◆ Information given ◆

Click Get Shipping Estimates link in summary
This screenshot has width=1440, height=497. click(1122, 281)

==

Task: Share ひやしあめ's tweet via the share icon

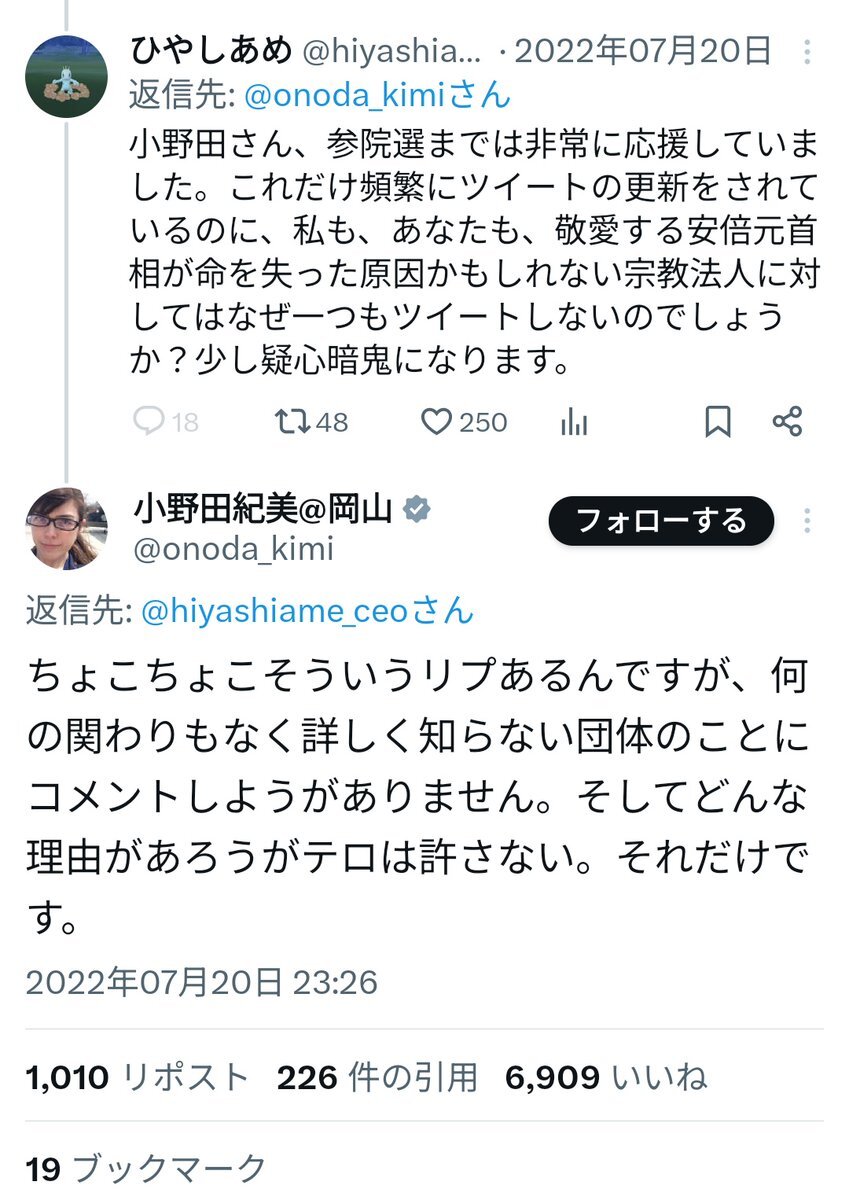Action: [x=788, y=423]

---

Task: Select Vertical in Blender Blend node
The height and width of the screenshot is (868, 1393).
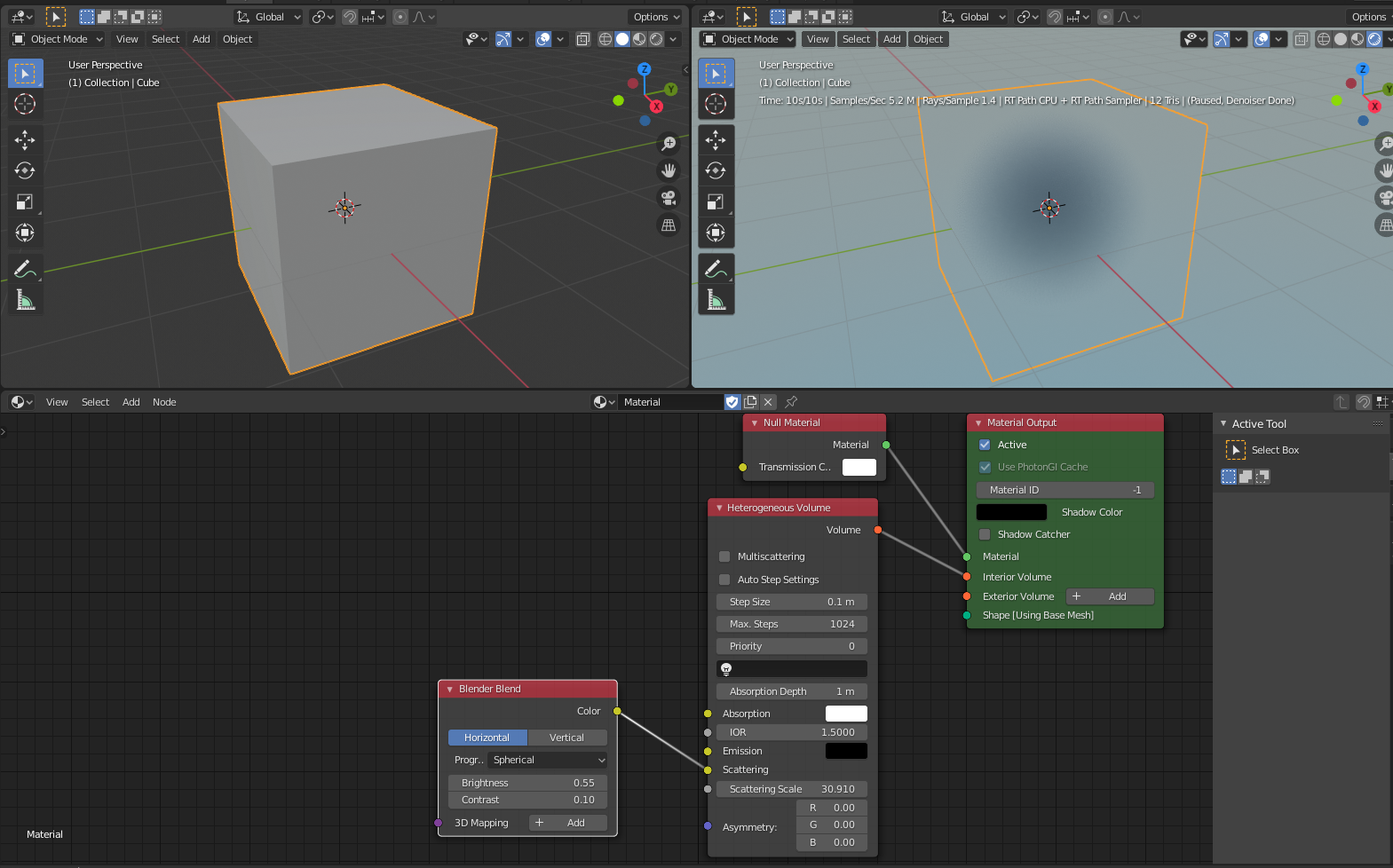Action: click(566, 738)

◆ Exercise objective ◆
Write out the lines from the one containing "Task: Select Vertical in Blender Blend node" through the one containing "Action: click(566, 738)", substituting "Horizontal" for "Vertical" and changing nothing else. Omit the pictures.

◆ Finished task ◆
Task: Select Horizontal in Blender Blend node
The height and width of the screenshot is (868, 1393).
Action: click(566, 738)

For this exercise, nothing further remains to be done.